Silvano Vincenti, président du Comité national pour la valorisation des biens historiques, a assuré devant la presse étrangère à Rome qu'un jeune assistant de Léonard de Vinci, le génie de la Renaissance, appelé Salai fut le modèle du célèbre portrait de Mona Lisa. Salai, de son vrai nom Gian Giacomo Caprotti, entré au service de l'artiste à 16 ans et resté 25 ans à ses côtés, aurait été sa muse et son modèle pour plusieurs tableaux. Selon M. Vincenti, les deux hommes entretenaient une relation "ambiguë" et étaient probablement amants.

M. Vincenti a fait état de fortes similitudes entre les traits des visages des protagonistes du Saint Jean Baptiste et L'Ange incarné avec le nez et la bouche de Mona Lisa. Pour ce chercheur, le peintre avait laissé des indices en peignant dans les yeux de La Joconde un minuscule L pour Leonardo et un S pour Salai.

Le chercheur, auteur d'un livre sur le sujet, a dit que son équipe s'était fondée sur l'analyse de reproductions numériques de haute qualité. Mais les affirmations de M. Vincenti sont contestées par le Louvre, propriétaire de la Joconde. Le musée rappelle que "le tableau a été soumis à toutes les analyses de laboratoire possibles en 2004 et en 2009. Aucune inscription (lettre ou chiffre) n'a été décelée lors de ces examens". "Le vieillissement de cette peinture sur bois a provoqué un grand nombre de craquelures dans la matière picturale, qui sont à l'origine de nombreuses formes qui ont souvent été l'objet de sur-interprétations", a-t-il souligné.

Le musée a en outre indiqué "ne pas avoir eu communication de pièces démontrant ces nouvelles hypothèses". M. Vincenti, dont l'équipe s'était fait connaître en juillet en identifiant les restes du Caravage, a mis cette réaction sur le compte de l'embarras. "Je comprends leur incrédulité et leur surprise, au fond c'est la peinture la plus étudiée au monde (..) ils sont vraiment aveugles", a-t-il dit.
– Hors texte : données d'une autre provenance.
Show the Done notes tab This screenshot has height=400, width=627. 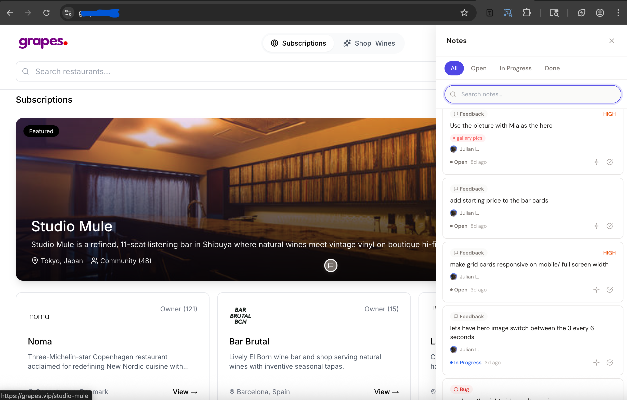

Appelant les spécialistes du Louvre à "être sérieux et reconnaître" qu'ils se trompent, il a offert sa collaboration avec l'envoi d'une équipe pour faire "des prélèvements de petits fragments de peinture" là où se trouveraient les chiffres et lettres "pour voir s'ils ont été faits à l'époque ou sont apparus avec le temps".